Trying very hard not to think of the parallel to Sven, she made a couple of other moves, shoring up faltering spots in th
e shield-stone dome, which was visible as a pale blue glow all around them. Through it, she could see a dark mist gathering at the tunnel mouth, then thickening to an opaque fog that began to roil and spin.
The rattlesnake hiss amped, but she held her ground, all too aware of the magi in the center of the dome. They were blood-linked and deep in the magic, nearly insensate as they focused all their energies on the skull and the resurrection spell. They were trusting her people with their lives, and she wasn’t going to let them down.

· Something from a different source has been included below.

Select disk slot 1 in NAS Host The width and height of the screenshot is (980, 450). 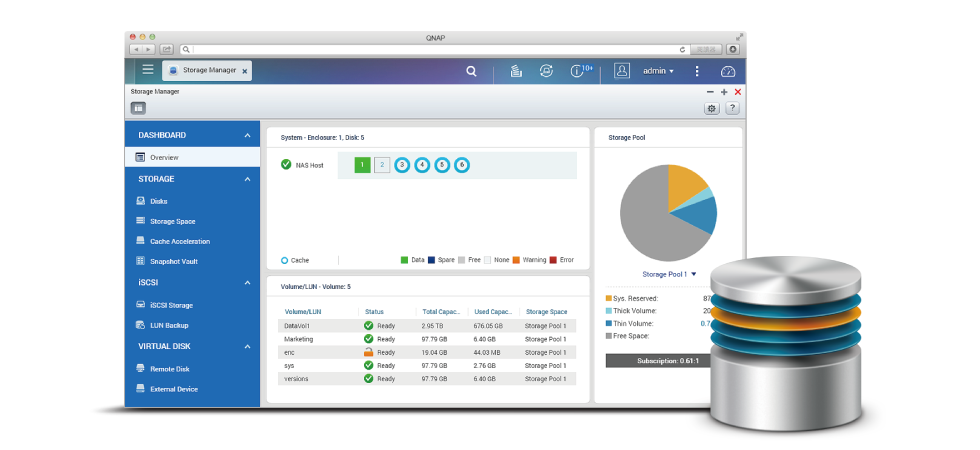click(x=362, y=165)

She had their backs, even if nobody had hers.
“Weapons ready,” Brandt called out, his voice ringing over the din. “Wait to fire until we see—”
A vicious rending noise tore through the cave, and the fog split in half, gaping to either side as terrible creatures poured through into the cave. At first she saw only a roil of dark body parts, glimpses of clawed hands and feet, and wickedly barbed tails, but then the creatures fanned out and she saw the demons for real.
They were human shaped, eight or nine feet tall, with wingspans of twice that, made of dark skin stretched across fingerlike bones. Their faces looked like they’d been caught in the middle of a shape-shift between human and pug, with squashed-in noses and beady eyes that kindled and glowed red as they solidified. And if that wasn’t enough to warn her that these were the bat demons JT and Natalie had once faced, barely escaping with their lives, then the ID was sealed by their whiplike tails and grotesquely oversize penises, which had flat, leaflike scales at their tips.
“Camazotz!” JT shouted, confirming her guess and sparking new fear, because the powerful demons could be killed only up close and personal—cutting off their penises puffed them to smoke—and because where he and Natalie had fought a nest of newborns, these camazotz were fully mature.
As they came through the tear in the dark barrier, their burning red eyes locked onto the winikin and their mouths split in terrible screeches that started in the audible range but then ran up from there to a supersonic whine that made Cara’s bones ache.